そして、これまでの研究は多様性がなく、SNSに過剰に焦点を当てており、そのため誤・偽情報の問題がネット特有の問題のような誤解や、ほとんどの研究がアメリカとヨーロッパに集中しているのに世界的な現象であるかのような印象を与えている。
また、ほとんどの研究ではロシアが行っている偽情報キャンペーンの状況を考慮しておらず、その影響や要因が含まれていない。
多くの論文は誤・偽情報を大きな問題としてとらえ、行動に影響を与える可能性を想定しているものの、行動への影響を検証したものはほとんどない。
●感想
最近、誤・偽情報に関する研究の見直しがいくつかあり、だいたい今回の論文と似たような結果となっている。
今回の論文ではテーマについては触れていなかったが、以前ご紹介した「COUNTERING DISINFORMATION EFFECTIVELY An Evidence-Based Policy Guide」( https://note.com/ichi_twnovel/n/n01ce8bb38ef3 )ではテーマについても触れており、ほとんどがファクトチェックとリテラシーだった。ビッグテックや欧米の政府機関(この分野に熱心)が資金を提供しやすい(彼らのビジネスの邪魔にならない)ものに集中しているように見える。
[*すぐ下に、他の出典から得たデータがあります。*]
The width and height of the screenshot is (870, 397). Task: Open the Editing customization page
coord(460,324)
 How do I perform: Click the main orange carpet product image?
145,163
そのつもりがなくても、資金などのリソースが与えられる分野に多くの研究が集中する現象を「結果合目的」と呼んでいるが、これはその典型。この分野の研究は結果合目的的にビッグテックと欧米の政府機関などのために行われているのだ。
研究対象の偏りはもちろん、結果にもその影響が出ていないはずはないと思うのだけど、どうなんだろう?
最近、いまアメリカやヨーロッパの対策が陥っている状況はロシアの反射統制理論に基づく作戦のような気がしている。いずれまとめてみたい。